I have 4 tivoHDs. I recently cancelled my Comcast service, after ongoing disputes about correct CableCard costs. (Despite years worth of $1.50 per card bills, they now assure me it should always be $9.95/mo for each additional "outlet", and that the $1.50 fee is just for charging you for extra tuner access when your first "free" outlet is an M-card.) 

We are happy shifting to streaming services and OTA, at least for the summer. (It is a shame that SlingTV is so hamstrung by content companies.) But, I think there's a decent chance we go back to a simple cable package at some point. My TivoHDs are working fine, but some streaming services aren't available. And if I ever go back to Cable, having just one Roamio with a CableCard will nullify a lot of the hassle I encountered.

So, I'm interested in the new Roamio + Mini hardware. Before I buy anything (likely through Tivo, for any loyalty discount I get), I want to confirm what I should be aiming for.

1) I will definitely use OTA now, but may want to add cable in the future. Am I correct thinking that only the Roamio Basic or Roamio OTA handle OTA signal at all? If I want both OTA and cable, can I use a single Roamio Basic or do I need two Roamios?
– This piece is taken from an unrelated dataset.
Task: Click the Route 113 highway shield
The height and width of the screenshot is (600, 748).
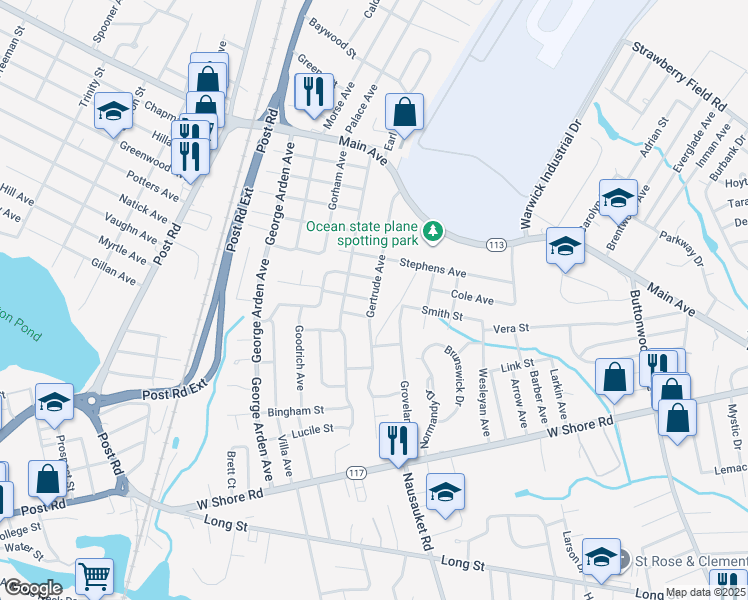Action: tap(496, 245)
I like the additional tuners of the Roamio Plus, but I need OTA. I don't anticipate a lot of use for the streaming function, so that's not a huge draw for me.

2) If I eventually have two Roamios, do they play well together? Can I watch (stream/transfer) protected content from one Roamio on another? Are there any issues with having two of these devices?
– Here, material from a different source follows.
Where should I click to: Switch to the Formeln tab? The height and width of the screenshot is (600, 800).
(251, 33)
3) If I have multiple Roamios, how well does a Mini work? Can I stream from both Roamios onto a single Mini? How does the reserving of tuners work with the Mini? Can I stream protected content from a Roamio to a Mini? 

4) I use Tivo Desktop Plus to transfer movies to my home PC, remove commercials, and transfer back to the Tivo. Does this process work the same on a Roamio? I may just set up a Plex server, if that works well.
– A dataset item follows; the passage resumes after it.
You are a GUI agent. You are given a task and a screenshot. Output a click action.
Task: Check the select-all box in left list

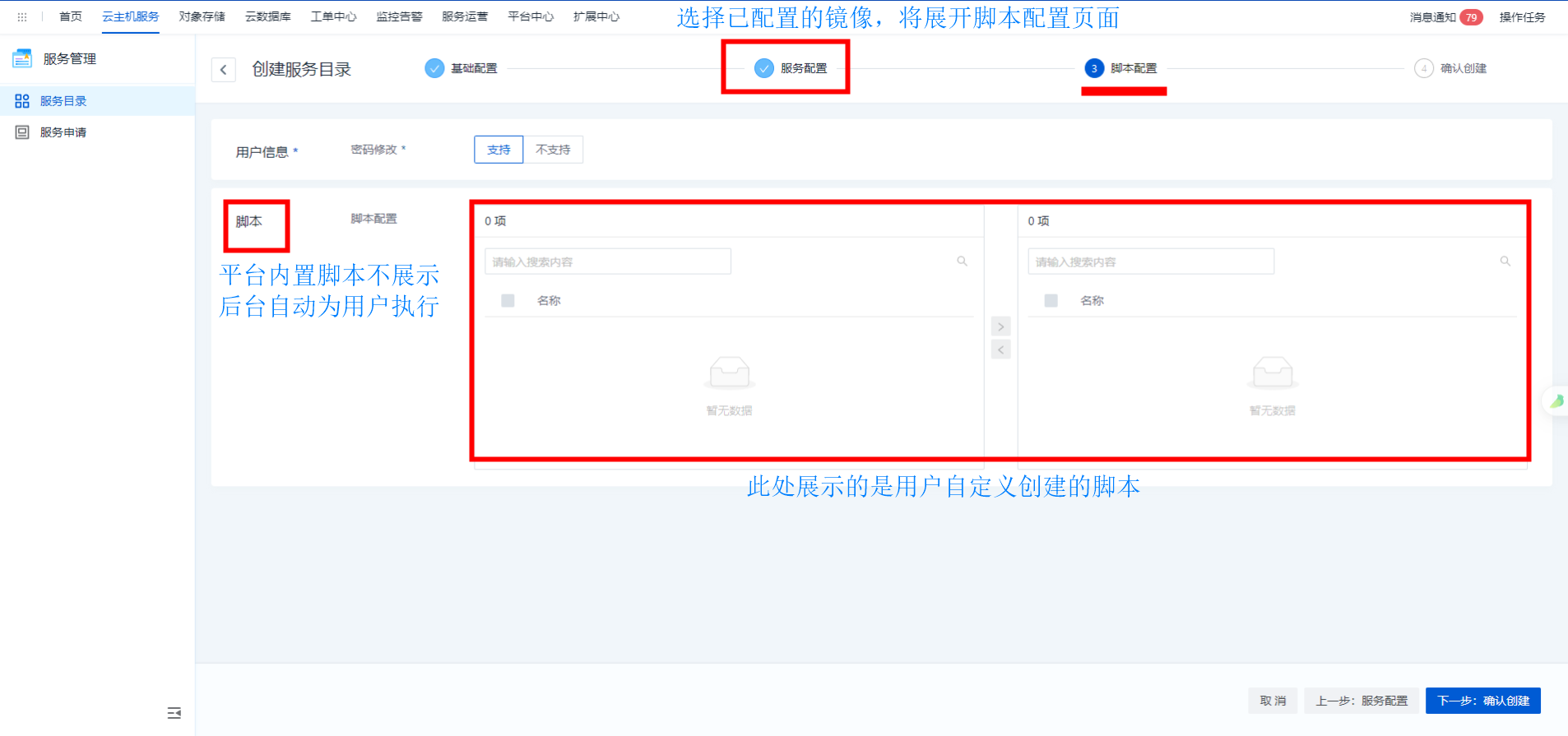(508, 301)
5) Should I be waiting for whatever is announced in July? I'm a bit worried about the lifetime service with Mini purchase deal going away, but maybe the July device announcement will be important for my OTA use.

Thanks to anyone helping me make a smart choice


----------



## JoeKustra (Dec 7, 2012)

You seem to be very concerned with protected content. Is there a reason? I only mention it because it will influence most answers and anyone giving those answers should be aware of that condition. I could answer all those questions, but not when protected content is a factor.


----------



## Wil (Sep 27, 2002)

IOW (I think) is your Tivo s3 model HD set up to ignore the cci bytes? That cannot be done on the Roamio and such content can't be transferred for viewing to the mini or the Tivo HD. It can be viewed on the mini via streaming but not viewed at all on the HD. It's worth keeping a properly set up HD in the mix for any channels still within its tuning range and capability for which the cci bytes are set. Such content can then be transferred, uncrippled, for viewing on all your Roamios, minis and HDs.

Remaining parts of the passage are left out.